[Exercise prompt]
Copy the entries below word for word, beginning with the first line and ending with the line that contains "pyautogui.click(x=47, y=114)", both included.

Entries with text and item locations
•••

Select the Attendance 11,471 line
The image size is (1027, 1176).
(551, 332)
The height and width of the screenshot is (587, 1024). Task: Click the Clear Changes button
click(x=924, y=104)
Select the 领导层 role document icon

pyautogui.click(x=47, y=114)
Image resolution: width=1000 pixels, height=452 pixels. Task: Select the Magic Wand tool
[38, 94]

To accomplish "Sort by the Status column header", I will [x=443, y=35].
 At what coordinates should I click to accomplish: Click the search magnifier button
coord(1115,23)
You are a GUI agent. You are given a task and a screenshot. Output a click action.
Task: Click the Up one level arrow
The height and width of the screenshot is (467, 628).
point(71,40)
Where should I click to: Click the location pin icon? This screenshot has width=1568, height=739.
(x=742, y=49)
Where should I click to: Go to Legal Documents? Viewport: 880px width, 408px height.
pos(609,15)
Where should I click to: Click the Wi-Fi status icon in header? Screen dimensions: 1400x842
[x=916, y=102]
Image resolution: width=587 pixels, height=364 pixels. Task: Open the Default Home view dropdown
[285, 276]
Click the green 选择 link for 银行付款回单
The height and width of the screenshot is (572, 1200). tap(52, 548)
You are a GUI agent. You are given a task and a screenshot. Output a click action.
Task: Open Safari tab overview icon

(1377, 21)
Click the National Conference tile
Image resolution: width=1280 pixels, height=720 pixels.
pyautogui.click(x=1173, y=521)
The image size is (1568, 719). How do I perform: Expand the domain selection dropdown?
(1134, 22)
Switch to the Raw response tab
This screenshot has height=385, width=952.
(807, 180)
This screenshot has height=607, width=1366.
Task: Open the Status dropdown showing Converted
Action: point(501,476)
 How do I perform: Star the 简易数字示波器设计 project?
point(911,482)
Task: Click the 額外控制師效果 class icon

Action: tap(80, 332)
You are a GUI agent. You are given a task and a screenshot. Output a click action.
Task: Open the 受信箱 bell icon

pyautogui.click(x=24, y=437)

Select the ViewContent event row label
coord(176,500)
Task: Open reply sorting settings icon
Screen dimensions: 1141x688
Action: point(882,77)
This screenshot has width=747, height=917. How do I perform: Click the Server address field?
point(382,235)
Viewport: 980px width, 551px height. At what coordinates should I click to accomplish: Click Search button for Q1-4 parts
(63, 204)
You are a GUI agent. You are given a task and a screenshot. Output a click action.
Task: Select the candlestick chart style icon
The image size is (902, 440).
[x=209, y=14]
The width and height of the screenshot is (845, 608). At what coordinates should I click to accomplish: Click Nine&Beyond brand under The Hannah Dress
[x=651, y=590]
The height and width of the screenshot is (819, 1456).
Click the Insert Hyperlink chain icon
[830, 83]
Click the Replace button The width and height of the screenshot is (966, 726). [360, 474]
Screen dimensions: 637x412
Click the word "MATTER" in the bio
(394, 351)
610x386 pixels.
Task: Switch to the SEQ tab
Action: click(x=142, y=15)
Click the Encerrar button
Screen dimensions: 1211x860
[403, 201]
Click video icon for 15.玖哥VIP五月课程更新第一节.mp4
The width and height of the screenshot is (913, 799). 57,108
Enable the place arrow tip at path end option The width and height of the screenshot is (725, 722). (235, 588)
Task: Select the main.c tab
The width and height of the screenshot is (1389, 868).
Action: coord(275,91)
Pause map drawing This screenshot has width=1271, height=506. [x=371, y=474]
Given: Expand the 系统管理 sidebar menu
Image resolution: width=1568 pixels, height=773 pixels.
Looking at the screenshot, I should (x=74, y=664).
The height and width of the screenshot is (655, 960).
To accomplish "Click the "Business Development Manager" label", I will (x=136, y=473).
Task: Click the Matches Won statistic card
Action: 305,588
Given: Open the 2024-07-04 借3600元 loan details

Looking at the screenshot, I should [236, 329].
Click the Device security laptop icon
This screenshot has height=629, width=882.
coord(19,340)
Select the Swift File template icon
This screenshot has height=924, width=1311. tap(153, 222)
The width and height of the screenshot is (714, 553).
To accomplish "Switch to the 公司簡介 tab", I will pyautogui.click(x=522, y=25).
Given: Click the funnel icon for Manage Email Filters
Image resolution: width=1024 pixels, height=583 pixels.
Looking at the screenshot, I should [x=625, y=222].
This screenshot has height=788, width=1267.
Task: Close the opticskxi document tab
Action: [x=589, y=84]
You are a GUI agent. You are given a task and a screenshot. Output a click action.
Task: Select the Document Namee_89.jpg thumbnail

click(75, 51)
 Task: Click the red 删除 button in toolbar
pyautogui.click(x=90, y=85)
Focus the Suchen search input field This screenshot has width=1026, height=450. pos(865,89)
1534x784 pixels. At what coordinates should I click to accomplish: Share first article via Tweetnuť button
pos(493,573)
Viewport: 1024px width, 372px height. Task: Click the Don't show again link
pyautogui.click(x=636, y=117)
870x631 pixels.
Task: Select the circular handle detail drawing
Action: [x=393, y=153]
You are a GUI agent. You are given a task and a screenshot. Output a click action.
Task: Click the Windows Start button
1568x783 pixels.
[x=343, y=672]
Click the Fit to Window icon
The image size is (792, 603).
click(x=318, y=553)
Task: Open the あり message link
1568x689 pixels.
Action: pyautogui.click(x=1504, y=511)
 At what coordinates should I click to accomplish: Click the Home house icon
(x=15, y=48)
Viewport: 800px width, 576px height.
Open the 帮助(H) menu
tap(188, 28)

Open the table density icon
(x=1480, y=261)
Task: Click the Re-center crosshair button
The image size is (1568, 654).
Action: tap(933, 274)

•••

[Complete answer]
Select the Attendance 11,471 line
The image size is (1027, 1176).
(551, 332)
The height and width of the screenshot is (587, 1024). Task: Click the Clear Changes button
click(x=924, y=104)
Select the 领导层 role document icon

pyautogui.click(x=47, y=114)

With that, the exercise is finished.